Is there a Doctor in the house?
Every once in awhile, I come across something I just can’t google. Not successfully, anyway. This is one of those things, and I’ll be damned if I can’t seem to get it out of my mind. I feel like doctors might have some insights.
Let’s say you’re THE Guy*. You’re the one person everyone else is counting on to save the day. You go to work, handle your shit, handle a bunch of other people’s shit, too, and then go home. But because you’re THE Guy, you’re the one called the minute anything goes sideways.
There’s nobody else. It’s just you. On-call. All the time. And there’s no backup.
You miss hours of your own parties because work calls. Your phone goes off in the middle of the night. You have to plan your social life around your ability to respond to work matters. Duty calls.
I know it’s bullshit. It’s a repulsive failure of leadership.

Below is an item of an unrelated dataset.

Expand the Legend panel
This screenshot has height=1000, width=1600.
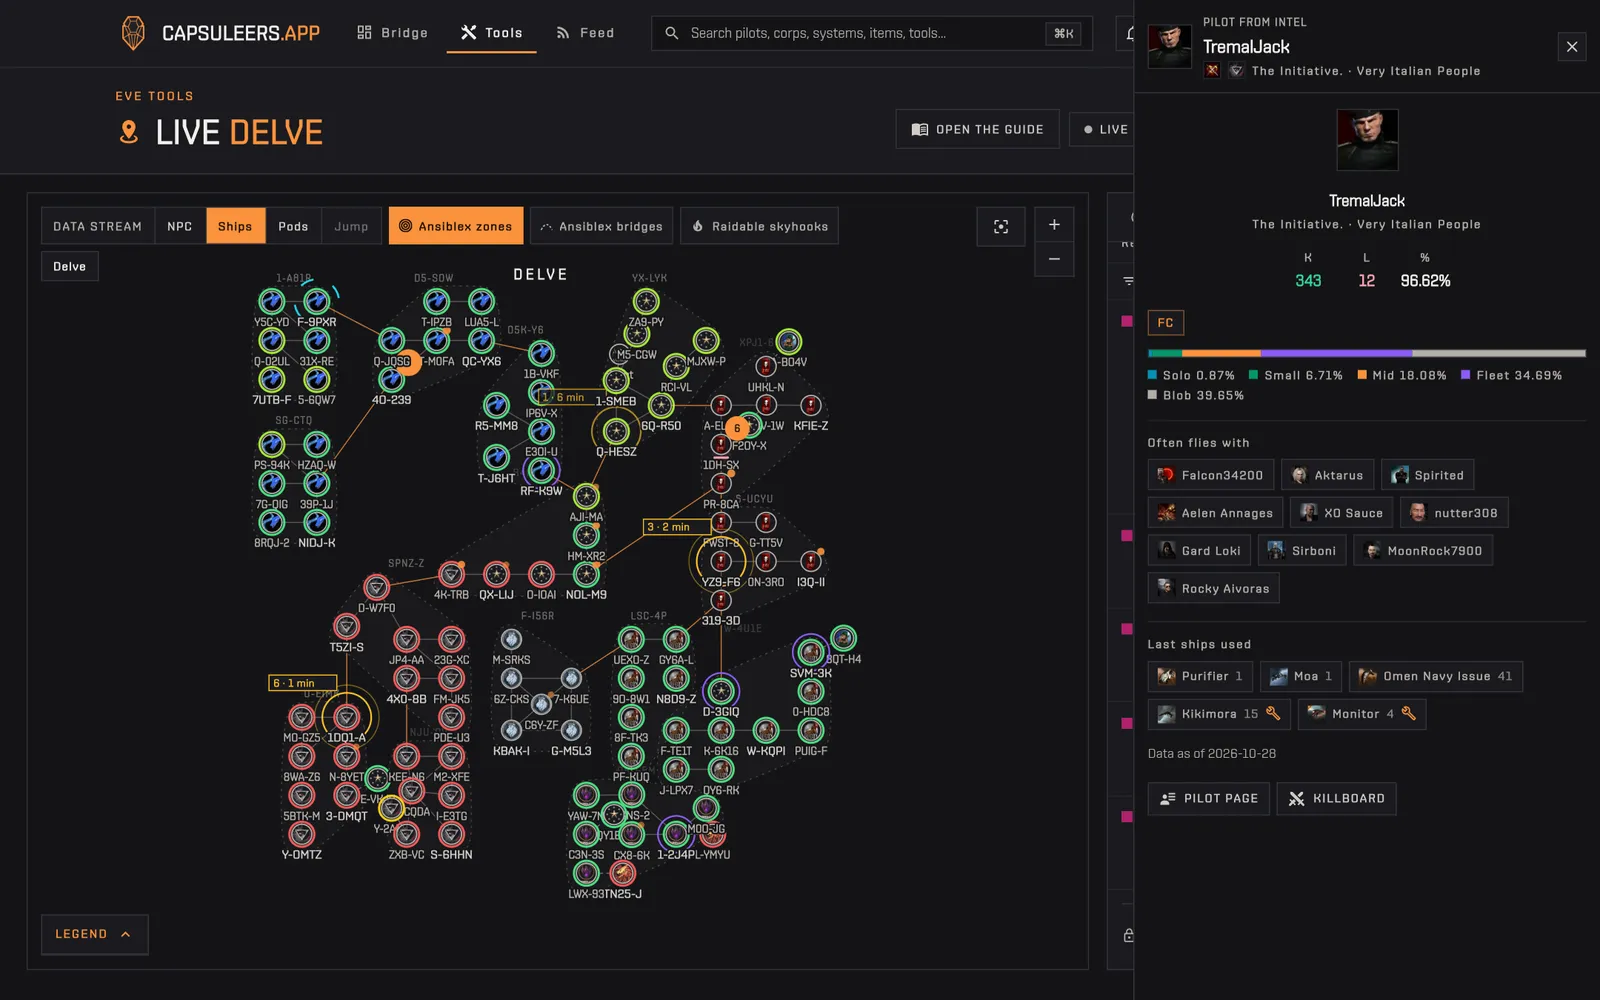tap(94, 934)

But you’re THE Guy—not The MAN. You can’t just say, “Sorry I missed your call, please grow the funk up and figure it out for yourself.” Well, you can, but you probably worked really damn hard to get where you are and would like to find a solution that doesn’t result in career suicide—because if YOU don’t answer, The MAN is the next person called.
I could see it being a thing doctors deal with more than most people—many literally deal with life and death situations—but Corporate America isn’t the life and death situation they often make their needs out to be.
What I’m trying to figure out is, how do you retain a semblance of sanity when faced with a choice between likely career suicide and martyrdom—while you’re waiting to jump ship?
Asking for a friend.
*Note: Or Gal. I don’t discriminate, and recognize my privilege. As father of a fierce little six-year old girl yet to be disenfranchised by the realities of our often shitty, archaic, and ignorant society, I am a steadfast believer in equality and merely used these terms as a means of illustrating stereotypical authority and power structures.